Wie anders war da Sir John Conroy! Ein Mann wie ein Zinnsoldat, an dessen eherner Brust man sich ausweinen konnte ... Conroy verwaltete den Nachlass des seligen Duke of Kent, hielt die kleine Drina in strenger Zucht und Ordnung und wusste genau, was das Beste für die zukünftige Königin und ihre Mutter war. Nämlich zufällig genau dasselbe, was auch für Sir John Conroy selbst das Beste war. Ganz klar: Nur er durfte Privatsekretär der jungen Königin werden. Um sich diesen Posten zu sichern, brauchte er aber die Unterschrift der 16-jährigen Thronfolgerin. Und genau die wollte das freche, undankbare Kind ihm nicht geben! Oh welch Kummer für die unglückliche Mutter!
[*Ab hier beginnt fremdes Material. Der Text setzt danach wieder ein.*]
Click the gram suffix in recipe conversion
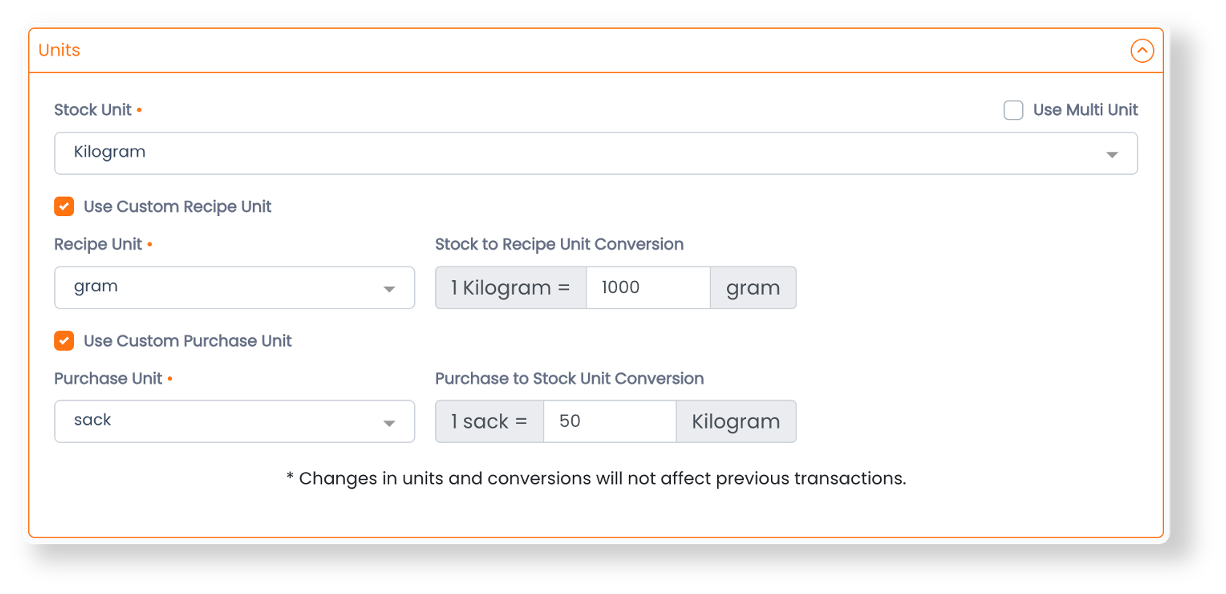 pos(753,287)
Doch Drina oder besser gesagt Victoria, wie die Welt sie später mit Ehrfurcht nennen sollte, juckte das wenig. Wer ihr unsympathisch war, den ließ sie das auch spüren. Wer jedoch ihr Herz gewann, der konnte sicher sein, leidenschaftlich in Victorias Tagebuch verewigt zu werden. Auch wenn oft behauptet wird, die Menschen des viktorianischen Zeitalters seien emotional etwas verklemmt gewesen: Auf die Namensgeberin der Epoche traf das nicht zu. Kronprinzessin Victoria war 150 Zentimeter geballte Emotion! Weder an ihrer Körpergröße noch an ihrem Temperament sollte sich nach der Thronbesteigung etwas ändern.
In Zukunft ohne Frau Mama
Statt auf ihre Mutter und Sir John Conroy hörte Victoria lieber auf ihre Gouvernante. Sie hieß Louise Lehzen, war Tochter eines deutschen Pastors, genauso deutsch wie Victorias Mutter und überhaupt das ganze englische Königshaus jener Zeit. Victoria aber, da war ihre Mutter entschlossen, sollte eine durch und durch englische Königin werden!
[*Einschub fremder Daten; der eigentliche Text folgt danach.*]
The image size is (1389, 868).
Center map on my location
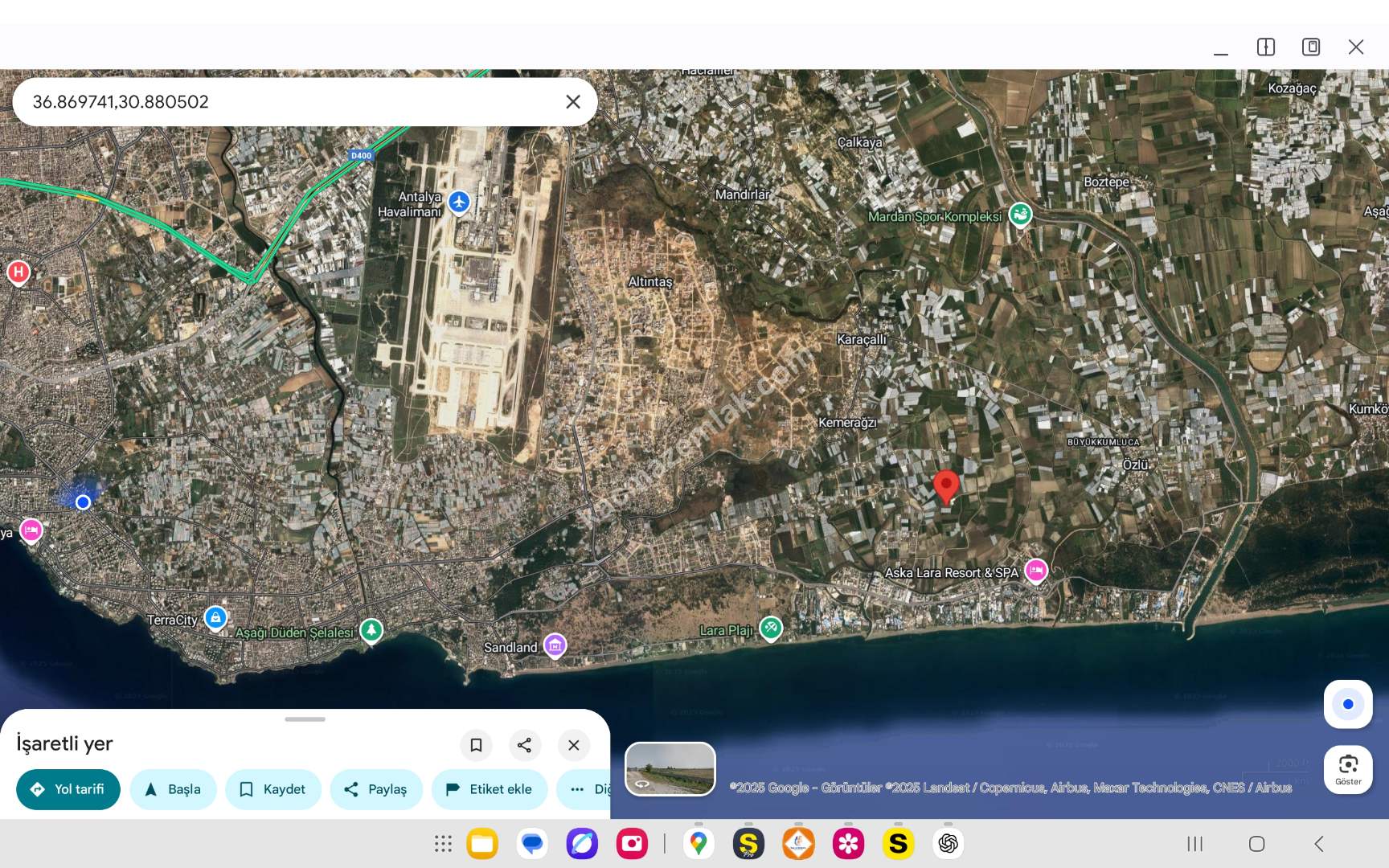coord(1348,705)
In den frühen Morgenstunden des 20. Juni 1837 starb William IV. Noch im Nachthemd wurde die 18-jährige Victoria zur Königin von England. Ein Jahr später fand die Krönung in Westminster Abbey statt, bei welcher die Duchess of Kent wieder allen Grund hatte, bekümmert zu sein. Nicht etwa, weil der Erzbischof Victoria den Krönungsring auf den falschen Finger steckte. Nur mit vereinten Kräften bekam man ihn wieder runter.